### TEXT EXCERPT
* * * * *

By monitoring how a star’s brightness changes, we can measure the star’s “ringing.” Just like a hollow bell sounds different than a bell which is solid all the way through, measuring starquakes teaches us not only about the star’s surface but also its interior. Since we largely understand the interiors of isolated stars, we can tell if a star’s structure seems unusual. That is a strong hint that the star did not evolve by itself but has undergone a stellar merger in the distant past.
Stellar mergers are fairly frequent outcomes of binary stellar evolution. When they occur, they often leave behind remnants which are virtually indistinguishable from isolated stars based off of their surface properties alone.
Asteroseismology is a uniquely promising way to search for stellar merger remnants. Because the frequencies of stellar oscillation modes are sensitive to the bulk structure of the star, seismology can often identify stars with normal surface properties but atypical structures. Since the space of possible binary interactions is much larger than that of isolated stellar evolution, merger remnants are likely to have internal structures which are unusual in some way.

* * * * *

Source records
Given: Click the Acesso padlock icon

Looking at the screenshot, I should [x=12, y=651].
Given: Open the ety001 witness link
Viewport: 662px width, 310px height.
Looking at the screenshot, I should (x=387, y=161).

* * * * *

### TASKS TO PERFORM
- A) For each appearance of the word "stellar" in the starquake text (in any capitalization), give the word that comes right after it, in the order they appear.
- B) Arrange the lines of the source records as a JSON list of strings, one string per line, leaving out blank lines.
The rows have no connection to the text about starquakes.

### ANSWERS BY TASK
- A) merger, mergers, evolution, merger, oscillation, evolution

- B)
[
  "Given: Click the Acesso padlock icon",
  "Looking at the screenshot, I should [x=12, y=651].",
  "Given: Open the ety001 witness link",
  "Viewport: 662px width, 310px height.",
  "Looking at the screenshot, I should (x=387, y=161)."
]